WHAT NEEDS TO BE DONE: Rewrite the entries from the line containing "Describe the element at coordinates (160, 399)" through the end of the entries, with "image size" changed to "display size" and nothing else altered.

<<<<

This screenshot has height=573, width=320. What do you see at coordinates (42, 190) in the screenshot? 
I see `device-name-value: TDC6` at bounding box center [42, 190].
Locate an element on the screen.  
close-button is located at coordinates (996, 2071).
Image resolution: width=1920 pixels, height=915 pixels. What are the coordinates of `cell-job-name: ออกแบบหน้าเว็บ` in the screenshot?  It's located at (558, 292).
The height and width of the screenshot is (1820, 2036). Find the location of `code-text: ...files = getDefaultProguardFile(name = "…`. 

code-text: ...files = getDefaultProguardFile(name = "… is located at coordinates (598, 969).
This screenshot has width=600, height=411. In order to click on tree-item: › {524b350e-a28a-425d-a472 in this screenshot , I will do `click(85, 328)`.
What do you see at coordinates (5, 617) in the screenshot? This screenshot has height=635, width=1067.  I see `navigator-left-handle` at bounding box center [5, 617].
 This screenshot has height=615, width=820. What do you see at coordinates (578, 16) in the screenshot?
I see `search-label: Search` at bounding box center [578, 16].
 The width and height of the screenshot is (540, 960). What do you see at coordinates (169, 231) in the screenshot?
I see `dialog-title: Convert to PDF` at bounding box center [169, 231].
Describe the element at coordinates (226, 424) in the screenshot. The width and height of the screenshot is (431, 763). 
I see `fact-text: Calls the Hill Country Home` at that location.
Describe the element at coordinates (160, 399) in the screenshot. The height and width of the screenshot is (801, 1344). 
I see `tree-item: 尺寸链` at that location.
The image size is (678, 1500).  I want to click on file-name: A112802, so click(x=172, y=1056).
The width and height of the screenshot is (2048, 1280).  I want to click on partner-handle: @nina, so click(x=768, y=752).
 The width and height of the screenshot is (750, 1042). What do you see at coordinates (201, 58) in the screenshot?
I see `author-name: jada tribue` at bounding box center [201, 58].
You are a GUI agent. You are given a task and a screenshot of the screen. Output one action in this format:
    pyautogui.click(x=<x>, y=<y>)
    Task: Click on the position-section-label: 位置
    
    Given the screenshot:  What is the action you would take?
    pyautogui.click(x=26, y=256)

>>>>

WORKED SOLUTION:
Describe the element at coordinates (160, 399) in the screenshot. The height and width of the screenshot is (801, 1344). 
I see `tree-item: 尺寸链` at that location.
The display size is (678, 1500).  I want to click on file-name: A112802, so click(x=172, y=1056).
The width and height of the screenshot is (2048, 1280).  I want to click on partner-handle: @nina, so click(x=768, y=752).
 The width and height of the screenshot is (750, 1042). What do you see at coordinates (201, 58) in the screenshot?
I see `author-name: jada tribue` at bounding box center [201, 58].
You are a GUI agent. You are given a task and a screenshot of the screen. Output one action in this format:
    pyautogui.click(x=<x>, y=<y>)
    Task: Click on the position-section-label: 位置
    
    Given the screenshot:  What is the action you would take?
    pyautogui.click(x=26, y=256)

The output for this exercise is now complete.